Para regresar hubo de dejarse guiar por sus propias huellas. Trabajaba su instinto. Sus pisadas habían quedado grabadas en la nieve, en la lava, en el hielo. De vez en cuando debía detenerse. Ahora se le había despertado el ansia de volver con los suyos, contar todo lo que había visto... volver a su casa... salir de este infierno... ¡Ma­dre!... ¡Madre!... Cien veces llevó el dedo al gatillo del mosquete para pedir auxilio... pero sabía que el hacer eso era lo mismo que rendirse. Significaba que un hidalgo se daba por vencido... ¿Anun­ciaba el cielo tormenta o crepúsculo? El aire parecía fragmentarse en átomos. Todo le pesaba y le aplastaba. Grande era la tentación de arrojar todo lo que llevaba encima..., pero si tiraba la vasija con aquel metal- ¿dónde está la prueba, don Diego? - habrían de decirle. Le parecía oír ya la burlona voz de Cortés:
-¿Habéis echado un sueñecito a la sombra, señor?

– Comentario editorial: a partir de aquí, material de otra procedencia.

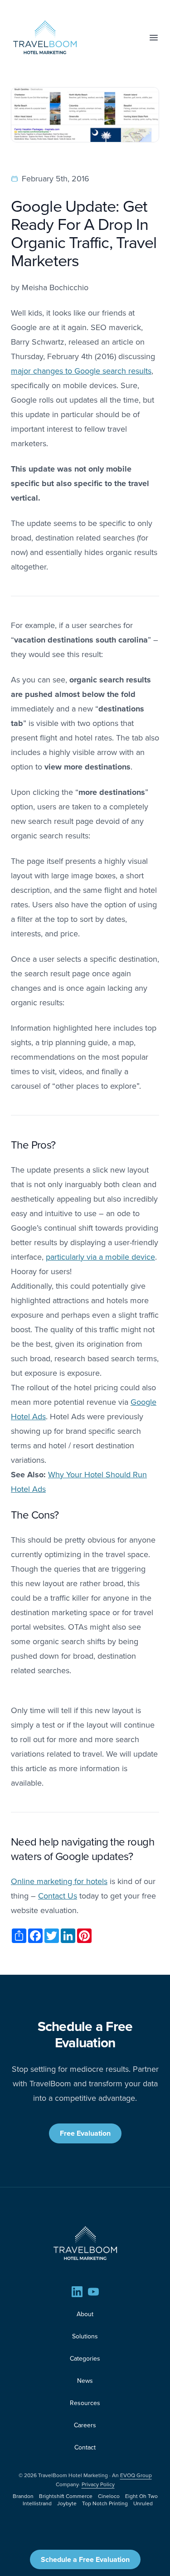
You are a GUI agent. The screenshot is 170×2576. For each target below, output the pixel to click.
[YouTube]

Eso era su única prueba. No; debía seguir arrastrándose apoyán­dose en la lanza... así que nada arrojó lejos de sí ni tampoco pidió auxilio alguno. Fuese descolgando montaña abajo; parecía enveje­cido; sobre su barba llevaba flores de azufre y la escarcha daba a su tez un color cerúleo. Sus dientes castañeteaban de frío. Por fin des­cubrió a los soldados que precisamente se ocupaban en aquel mo­mento de encender una hoguera con las lanzas, algunas ramas y al­gún musgo para hacer así una señal con que guiarlo. Ordaz se ende­rezó; era el Caballero del Espíritu Santo, Diego de Ordaz, uno de los muchos miles de nobles castellanos. Sus vestidos estaban mojados por la nieve y desgarrados; sus pies iban envueltos con pedazos de tela, pues su calzado quedó arriba destrozado. Pero se había ende­rezado, extendió su lanza con la vasija atada a la punta y allí medio se derrumbó... y quedó silencioso.